ASSIGNMENT = Below are records; say how many of their lines include the word "radio", giving nothing but the number.
::::::::::
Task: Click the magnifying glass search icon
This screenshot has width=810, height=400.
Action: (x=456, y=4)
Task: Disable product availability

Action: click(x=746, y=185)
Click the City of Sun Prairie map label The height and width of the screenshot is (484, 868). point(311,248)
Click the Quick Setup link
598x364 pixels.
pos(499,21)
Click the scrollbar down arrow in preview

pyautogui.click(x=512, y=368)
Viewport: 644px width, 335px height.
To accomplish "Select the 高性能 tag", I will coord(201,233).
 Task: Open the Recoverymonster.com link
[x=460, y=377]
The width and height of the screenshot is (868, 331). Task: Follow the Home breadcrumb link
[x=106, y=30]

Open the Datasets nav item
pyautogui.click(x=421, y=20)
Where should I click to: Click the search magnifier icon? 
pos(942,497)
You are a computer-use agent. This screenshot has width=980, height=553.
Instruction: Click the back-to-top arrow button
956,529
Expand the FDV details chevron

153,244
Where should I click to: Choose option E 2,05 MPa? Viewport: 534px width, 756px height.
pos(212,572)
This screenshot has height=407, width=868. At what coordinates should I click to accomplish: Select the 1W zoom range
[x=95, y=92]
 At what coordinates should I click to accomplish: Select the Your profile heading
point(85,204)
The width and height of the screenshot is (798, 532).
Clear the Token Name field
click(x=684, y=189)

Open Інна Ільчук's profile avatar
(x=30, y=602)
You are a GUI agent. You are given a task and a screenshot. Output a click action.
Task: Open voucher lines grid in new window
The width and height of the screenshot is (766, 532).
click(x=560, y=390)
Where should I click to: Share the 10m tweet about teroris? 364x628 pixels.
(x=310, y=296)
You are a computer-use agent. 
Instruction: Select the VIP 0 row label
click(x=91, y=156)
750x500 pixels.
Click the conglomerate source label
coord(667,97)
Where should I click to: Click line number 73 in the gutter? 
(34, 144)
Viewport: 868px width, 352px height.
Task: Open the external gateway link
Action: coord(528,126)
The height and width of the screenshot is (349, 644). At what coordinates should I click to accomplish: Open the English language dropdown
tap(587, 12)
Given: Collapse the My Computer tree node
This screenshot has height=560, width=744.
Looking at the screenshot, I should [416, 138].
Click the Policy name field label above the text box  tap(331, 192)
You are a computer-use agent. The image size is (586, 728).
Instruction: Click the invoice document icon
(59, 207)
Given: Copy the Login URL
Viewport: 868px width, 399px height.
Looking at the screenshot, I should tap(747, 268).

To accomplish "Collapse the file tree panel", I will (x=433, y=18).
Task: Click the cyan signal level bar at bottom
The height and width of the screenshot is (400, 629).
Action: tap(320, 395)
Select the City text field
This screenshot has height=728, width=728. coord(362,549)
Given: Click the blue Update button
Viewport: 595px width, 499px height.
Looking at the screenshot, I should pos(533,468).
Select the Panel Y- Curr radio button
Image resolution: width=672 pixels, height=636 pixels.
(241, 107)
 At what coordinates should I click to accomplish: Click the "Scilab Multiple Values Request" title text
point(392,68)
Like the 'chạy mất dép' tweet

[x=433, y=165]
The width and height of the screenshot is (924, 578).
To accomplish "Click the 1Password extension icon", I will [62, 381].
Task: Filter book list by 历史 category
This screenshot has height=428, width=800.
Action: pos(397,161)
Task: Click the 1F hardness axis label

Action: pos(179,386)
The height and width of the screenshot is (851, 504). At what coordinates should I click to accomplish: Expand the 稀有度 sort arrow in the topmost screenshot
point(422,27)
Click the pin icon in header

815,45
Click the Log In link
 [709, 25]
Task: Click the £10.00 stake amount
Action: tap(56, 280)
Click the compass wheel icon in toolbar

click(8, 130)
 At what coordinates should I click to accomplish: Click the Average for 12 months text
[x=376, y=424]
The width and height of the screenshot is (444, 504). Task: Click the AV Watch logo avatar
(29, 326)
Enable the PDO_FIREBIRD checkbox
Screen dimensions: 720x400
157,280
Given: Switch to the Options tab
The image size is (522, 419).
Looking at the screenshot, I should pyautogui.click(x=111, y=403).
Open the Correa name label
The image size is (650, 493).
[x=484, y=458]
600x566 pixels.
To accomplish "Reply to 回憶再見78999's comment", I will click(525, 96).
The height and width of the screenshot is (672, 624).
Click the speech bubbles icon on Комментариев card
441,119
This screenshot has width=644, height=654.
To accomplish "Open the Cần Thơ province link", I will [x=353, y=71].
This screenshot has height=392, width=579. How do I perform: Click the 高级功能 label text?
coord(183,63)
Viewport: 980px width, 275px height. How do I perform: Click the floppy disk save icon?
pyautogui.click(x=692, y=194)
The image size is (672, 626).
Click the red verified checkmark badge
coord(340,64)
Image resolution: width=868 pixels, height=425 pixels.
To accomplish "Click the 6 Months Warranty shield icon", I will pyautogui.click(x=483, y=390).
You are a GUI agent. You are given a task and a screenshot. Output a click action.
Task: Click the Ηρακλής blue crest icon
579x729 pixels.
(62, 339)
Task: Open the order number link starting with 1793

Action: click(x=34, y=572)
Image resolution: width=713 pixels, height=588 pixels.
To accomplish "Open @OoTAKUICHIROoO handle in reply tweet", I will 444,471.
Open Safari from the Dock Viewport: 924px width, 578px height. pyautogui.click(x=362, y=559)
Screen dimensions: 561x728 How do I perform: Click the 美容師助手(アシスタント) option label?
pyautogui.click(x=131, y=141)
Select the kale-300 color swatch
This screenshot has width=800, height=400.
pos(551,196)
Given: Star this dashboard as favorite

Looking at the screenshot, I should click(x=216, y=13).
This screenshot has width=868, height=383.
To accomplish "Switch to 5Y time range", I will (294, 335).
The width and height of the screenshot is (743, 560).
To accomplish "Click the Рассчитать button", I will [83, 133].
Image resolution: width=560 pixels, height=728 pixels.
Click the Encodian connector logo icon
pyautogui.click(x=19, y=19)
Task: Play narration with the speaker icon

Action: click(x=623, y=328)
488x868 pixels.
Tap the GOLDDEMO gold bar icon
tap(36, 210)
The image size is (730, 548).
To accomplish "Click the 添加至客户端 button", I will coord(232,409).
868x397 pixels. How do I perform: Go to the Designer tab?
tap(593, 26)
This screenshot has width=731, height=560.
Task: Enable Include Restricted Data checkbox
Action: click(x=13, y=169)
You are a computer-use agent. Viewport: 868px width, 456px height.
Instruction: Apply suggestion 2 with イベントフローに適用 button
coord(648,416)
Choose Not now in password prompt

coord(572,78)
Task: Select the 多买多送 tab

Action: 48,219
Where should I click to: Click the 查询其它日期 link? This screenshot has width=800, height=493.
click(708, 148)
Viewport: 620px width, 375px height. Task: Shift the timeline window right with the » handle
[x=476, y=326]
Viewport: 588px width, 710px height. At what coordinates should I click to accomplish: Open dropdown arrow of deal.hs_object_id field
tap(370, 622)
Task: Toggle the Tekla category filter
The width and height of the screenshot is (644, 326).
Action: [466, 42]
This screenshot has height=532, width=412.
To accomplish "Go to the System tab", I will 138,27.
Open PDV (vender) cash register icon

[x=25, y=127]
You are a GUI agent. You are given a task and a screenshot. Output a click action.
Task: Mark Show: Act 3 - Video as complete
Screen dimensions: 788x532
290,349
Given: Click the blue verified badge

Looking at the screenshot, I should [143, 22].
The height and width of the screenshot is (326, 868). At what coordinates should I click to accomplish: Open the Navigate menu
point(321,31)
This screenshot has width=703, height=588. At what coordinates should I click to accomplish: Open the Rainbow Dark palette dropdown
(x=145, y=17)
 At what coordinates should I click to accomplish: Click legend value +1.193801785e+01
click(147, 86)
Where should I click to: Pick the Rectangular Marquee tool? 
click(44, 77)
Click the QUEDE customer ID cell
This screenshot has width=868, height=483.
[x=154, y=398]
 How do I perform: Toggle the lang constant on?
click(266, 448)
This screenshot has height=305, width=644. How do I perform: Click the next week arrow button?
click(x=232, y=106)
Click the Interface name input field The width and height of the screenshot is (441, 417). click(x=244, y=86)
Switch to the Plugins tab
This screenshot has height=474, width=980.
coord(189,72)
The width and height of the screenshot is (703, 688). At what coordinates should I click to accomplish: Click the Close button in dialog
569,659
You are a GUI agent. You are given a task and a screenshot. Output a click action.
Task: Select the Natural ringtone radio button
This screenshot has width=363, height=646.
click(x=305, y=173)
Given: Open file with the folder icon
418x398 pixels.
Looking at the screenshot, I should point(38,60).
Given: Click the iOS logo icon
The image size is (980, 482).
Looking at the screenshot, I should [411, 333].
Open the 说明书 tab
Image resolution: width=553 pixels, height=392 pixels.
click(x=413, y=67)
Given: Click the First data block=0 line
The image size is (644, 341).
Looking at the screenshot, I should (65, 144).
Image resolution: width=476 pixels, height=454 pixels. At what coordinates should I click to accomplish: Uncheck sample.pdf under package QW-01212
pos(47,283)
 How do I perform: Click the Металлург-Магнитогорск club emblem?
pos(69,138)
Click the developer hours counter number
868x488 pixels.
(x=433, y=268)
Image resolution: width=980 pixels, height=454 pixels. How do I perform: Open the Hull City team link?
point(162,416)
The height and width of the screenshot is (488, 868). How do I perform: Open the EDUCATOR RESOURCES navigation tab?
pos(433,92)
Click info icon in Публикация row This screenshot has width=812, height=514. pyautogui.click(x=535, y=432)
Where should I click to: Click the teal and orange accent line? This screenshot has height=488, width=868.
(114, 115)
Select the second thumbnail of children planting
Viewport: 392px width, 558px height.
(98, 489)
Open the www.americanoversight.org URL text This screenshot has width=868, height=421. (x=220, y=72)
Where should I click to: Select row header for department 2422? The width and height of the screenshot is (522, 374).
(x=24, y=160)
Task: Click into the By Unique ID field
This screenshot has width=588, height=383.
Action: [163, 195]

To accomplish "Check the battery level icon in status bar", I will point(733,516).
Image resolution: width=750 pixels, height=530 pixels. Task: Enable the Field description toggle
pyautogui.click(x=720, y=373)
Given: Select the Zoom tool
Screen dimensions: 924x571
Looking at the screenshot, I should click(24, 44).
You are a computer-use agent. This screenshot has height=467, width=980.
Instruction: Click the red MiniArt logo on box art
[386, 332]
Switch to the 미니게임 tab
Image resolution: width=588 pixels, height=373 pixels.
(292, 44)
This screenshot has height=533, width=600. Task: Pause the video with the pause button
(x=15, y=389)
::::::::::
TASK RESPONSE = 2